Today is my 36th birthday. You'd think that I'd feel some kind of way about it, especially since I'm now an official part of the MDPD Crime Lab. The second chance I needed after the whole mole thing. Going from federal to county never truly bothered me though. The only reason I'd been working at the FBI's lab was so that they could assess my loyalty as an FBI informant. Being poached from a small DNA research facility didn't exactly faze me to begin with though.
There were things I regret, such as: choosing to not to leave my ex-husband when I had the chance, allowing myself to be used as the mole in a sly attempt to take down the lab and not telling Eric I loved him.
And what I don't regret: Things with Eric. Being honest and upfront, despite how much nobody cared for what I had to say.
Monica West told me whatever I did, I shouldn't fall in love while spying. Nobody encouraged me to use Delko's grief induced satyriasis situation against him. And I didn't. If anything, I felt like the vulnerable one. All I wanted was someone I could engage in these rendezvous with that wouldn't only to tell everybody about it. But I didn't seem to be the only one that felt that way.
You don't choose who you fall in love with...
Especially, when it's someone you really don't want to develop feelings for. Because it meant that every time we touched, it meant something in a way it shouldn't. Or wouldn't with anyone else. The butterflies feeling he gave me made me want to disappear.
"You'll get hurt, and it'll ruin everything," They told me, yet I went ahead with my non-committal relationship with Eric. Unaware that when our love affair started, he had been seeing another girl right beforehand.
The damn bracelet.
He knew I didn't wear a bracelet, but still made an error as embarrassing as that.
I told him that I wasn't up for being one of few. If he wanted to do this, then it was a two person thing. Him going off and hooking up with random girls right after me gave me a disgusting feeling inside. Specifically when we'd done it with the untrustworthy pull out being the latter between keeping it safe and borderline risk of pregnancy.
The first time we went out publicly was after Marisol had been shot and he needed some time to unwind from such a tense situation. So I took him out to dinner. Paid for the meal, drinks and even watched football with him. That was a night to remember.
However - that wasn't the end of it - Eric's birthday party had been.
We slept together, with a few shots down but not enough to even class as tipsy. I wondered why it kept happening whenever they agreed it was the last time. Before then, it was after he came back from his trip to Rio. I'd experienced the wave of emotions that not even half his colleagues had witnessed after working with him for a while.
Spending more and more time with him after work made me realize just what I'd missed from our previous infatuation.
My younger sister called me up a few days ago, sobbing and heartbroken, with the question: "How do you know if he loves you?"
All I told her was: "You'll know if he doesn't."

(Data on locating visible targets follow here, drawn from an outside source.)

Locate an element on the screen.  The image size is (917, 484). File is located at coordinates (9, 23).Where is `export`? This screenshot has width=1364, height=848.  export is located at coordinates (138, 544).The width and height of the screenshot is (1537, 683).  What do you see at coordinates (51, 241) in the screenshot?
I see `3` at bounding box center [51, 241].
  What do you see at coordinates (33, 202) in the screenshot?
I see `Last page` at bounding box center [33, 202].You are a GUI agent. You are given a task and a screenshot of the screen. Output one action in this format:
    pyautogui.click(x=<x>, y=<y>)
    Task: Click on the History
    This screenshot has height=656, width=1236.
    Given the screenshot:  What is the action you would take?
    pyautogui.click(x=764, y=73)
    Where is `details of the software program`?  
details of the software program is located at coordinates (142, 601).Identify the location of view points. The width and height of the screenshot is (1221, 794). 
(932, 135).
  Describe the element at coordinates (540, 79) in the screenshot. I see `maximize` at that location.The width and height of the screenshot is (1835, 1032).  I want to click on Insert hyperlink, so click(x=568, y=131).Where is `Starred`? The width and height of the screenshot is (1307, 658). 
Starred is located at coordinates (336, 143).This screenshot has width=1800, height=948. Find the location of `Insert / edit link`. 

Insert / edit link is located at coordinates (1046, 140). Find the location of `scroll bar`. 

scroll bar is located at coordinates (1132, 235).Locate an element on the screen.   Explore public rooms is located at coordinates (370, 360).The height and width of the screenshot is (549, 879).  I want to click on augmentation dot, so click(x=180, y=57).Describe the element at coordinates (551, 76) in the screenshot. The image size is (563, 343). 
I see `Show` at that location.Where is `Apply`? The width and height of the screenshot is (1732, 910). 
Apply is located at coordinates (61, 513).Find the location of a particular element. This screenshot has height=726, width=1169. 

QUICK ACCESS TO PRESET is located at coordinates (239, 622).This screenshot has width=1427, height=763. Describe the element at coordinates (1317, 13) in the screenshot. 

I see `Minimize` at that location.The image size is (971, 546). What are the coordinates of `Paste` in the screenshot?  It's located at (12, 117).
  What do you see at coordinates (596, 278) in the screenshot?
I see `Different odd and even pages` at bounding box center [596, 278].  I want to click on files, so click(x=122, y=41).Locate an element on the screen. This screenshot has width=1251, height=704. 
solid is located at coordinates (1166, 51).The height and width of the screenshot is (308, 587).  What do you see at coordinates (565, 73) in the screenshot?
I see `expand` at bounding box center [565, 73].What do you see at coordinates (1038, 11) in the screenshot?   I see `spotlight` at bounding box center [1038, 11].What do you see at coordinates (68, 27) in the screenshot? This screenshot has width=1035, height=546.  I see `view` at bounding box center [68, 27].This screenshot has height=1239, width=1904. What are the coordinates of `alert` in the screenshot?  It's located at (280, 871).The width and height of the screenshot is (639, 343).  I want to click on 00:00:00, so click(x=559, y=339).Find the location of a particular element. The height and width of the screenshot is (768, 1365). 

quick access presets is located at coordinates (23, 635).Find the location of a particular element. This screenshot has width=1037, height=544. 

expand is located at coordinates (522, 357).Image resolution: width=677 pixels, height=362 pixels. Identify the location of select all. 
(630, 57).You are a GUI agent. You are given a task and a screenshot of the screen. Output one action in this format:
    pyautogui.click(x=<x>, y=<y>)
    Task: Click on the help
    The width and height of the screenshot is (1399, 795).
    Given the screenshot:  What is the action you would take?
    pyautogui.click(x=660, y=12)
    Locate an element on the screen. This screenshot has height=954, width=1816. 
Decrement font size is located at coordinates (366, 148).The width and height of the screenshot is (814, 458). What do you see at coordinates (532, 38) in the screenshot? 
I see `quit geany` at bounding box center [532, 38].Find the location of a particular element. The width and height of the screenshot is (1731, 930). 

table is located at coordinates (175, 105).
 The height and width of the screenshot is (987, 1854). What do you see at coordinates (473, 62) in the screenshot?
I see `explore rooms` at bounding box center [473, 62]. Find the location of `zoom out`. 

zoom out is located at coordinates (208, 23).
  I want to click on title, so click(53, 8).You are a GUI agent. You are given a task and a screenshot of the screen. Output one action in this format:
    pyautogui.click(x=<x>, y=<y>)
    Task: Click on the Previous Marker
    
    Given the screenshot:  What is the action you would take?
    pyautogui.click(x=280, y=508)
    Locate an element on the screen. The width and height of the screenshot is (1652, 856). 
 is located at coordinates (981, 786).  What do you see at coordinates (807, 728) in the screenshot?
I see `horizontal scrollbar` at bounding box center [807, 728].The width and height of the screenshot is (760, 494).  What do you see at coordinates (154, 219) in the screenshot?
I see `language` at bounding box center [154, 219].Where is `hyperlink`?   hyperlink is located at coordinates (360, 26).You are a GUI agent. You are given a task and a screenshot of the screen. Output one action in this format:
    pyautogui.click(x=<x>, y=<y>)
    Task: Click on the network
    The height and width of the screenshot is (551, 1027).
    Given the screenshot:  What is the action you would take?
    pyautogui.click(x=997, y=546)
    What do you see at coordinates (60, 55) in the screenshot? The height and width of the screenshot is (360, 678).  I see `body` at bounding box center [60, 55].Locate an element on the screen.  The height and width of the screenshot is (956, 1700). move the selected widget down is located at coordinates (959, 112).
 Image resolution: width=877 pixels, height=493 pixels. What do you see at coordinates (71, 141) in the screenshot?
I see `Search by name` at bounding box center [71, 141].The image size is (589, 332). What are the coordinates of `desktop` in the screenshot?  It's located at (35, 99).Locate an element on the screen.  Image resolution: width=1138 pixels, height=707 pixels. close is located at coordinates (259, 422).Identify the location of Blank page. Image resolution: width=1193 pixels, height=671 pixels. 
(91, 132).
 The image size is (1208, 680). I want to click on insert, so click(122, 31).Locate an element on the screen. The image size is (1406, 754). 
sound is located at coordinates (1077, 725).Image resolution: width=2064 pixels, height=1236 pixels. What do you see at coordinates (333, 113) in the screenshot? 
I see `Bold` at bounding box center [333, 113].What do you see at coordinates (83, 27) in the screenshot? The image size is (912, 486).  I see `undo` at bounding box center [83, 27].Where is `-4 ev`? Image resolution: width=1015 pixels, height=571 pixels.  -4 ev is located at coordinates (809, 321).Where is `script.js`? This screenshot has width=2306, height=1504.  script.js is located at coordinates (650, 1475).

Hell, as if I'd not contradicted myself already with this unrequited love thing.
..but the birthday present he got me changed my mind.
He didn't buy me any expensive gifts or give me a massive presentation on. Instead, he gave me a bouquet yellow roses with red tips. That's when I knew it was no longer a contradictory matter.
I'd kissed his cheek, feeling the warmth of his smooth skin against my lips when I did. He had genuinely smiled. In a way that surprised more than just me.
I thanked him and put them on display in my lab, knowing I'd take them home later and pot them.
When did I learn to trust my heart with decisions that should be made with my head?'
Falling in love; the L-word really did take a toll on some people like myself.
These are my confessions,
"I love you Eric.. no matter what happens to us."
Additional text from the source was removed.